AVAILABLE DATA =>
##########

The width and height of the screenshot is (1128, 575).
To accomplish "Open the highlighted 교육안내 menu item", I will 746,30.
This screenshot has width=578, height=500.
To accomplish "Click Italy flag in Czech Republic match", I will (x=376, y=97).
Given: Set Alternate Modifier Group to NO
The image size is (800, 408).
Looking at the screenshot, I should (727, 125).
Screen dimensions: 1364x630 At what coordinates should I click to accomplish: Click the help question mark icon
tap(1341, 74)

##########

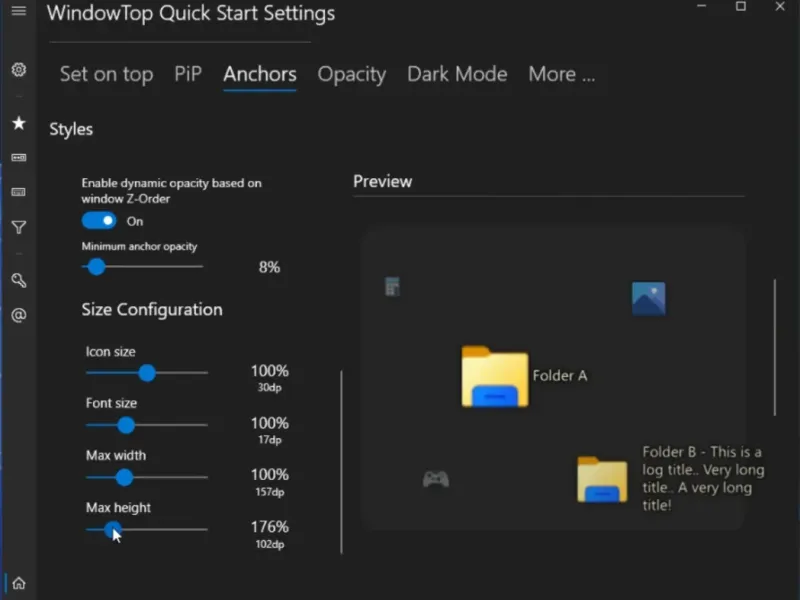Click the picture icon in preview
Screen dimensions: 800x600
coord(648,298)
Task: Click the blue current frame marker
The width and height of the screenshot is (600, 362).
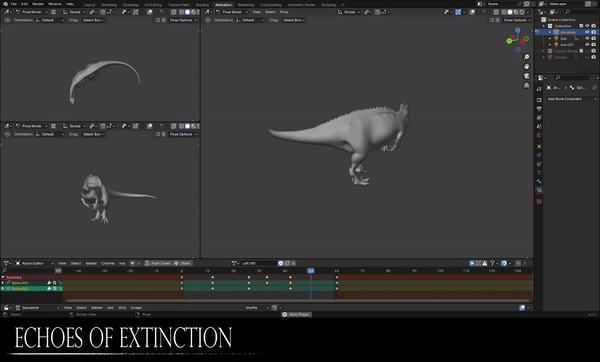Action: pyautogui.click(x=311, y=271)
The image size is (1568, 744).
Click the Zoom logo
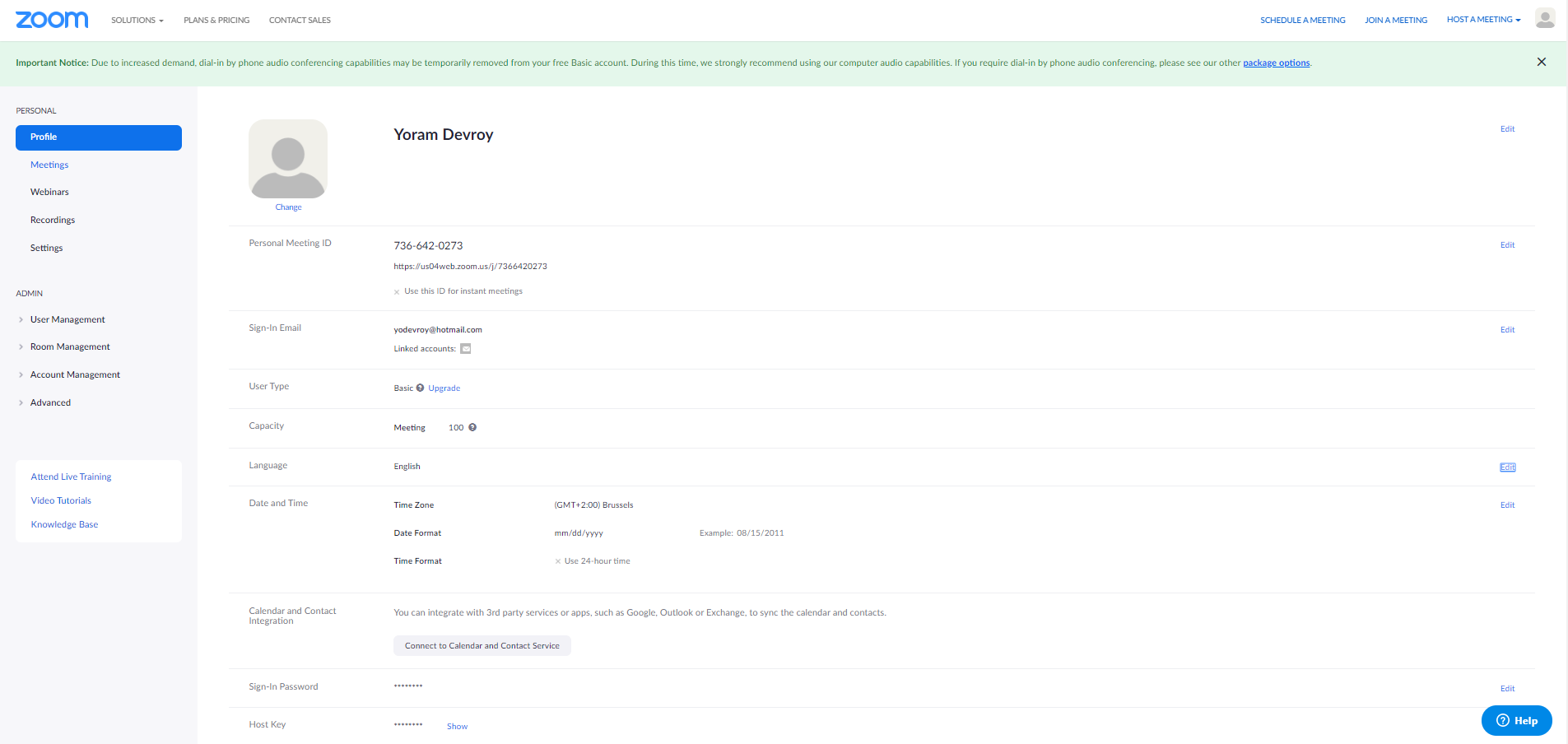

##########

PROBLEM STATEMENT =>
For each line of the listing that holds the word "will", show that line.

EXERCISE RESULT =>
To accomplish "Open the highlighted 교육안내 menu item", I will 746,30.
To accomplish "Click Italy flag in Czech Republic match", I will (x=376, y=97).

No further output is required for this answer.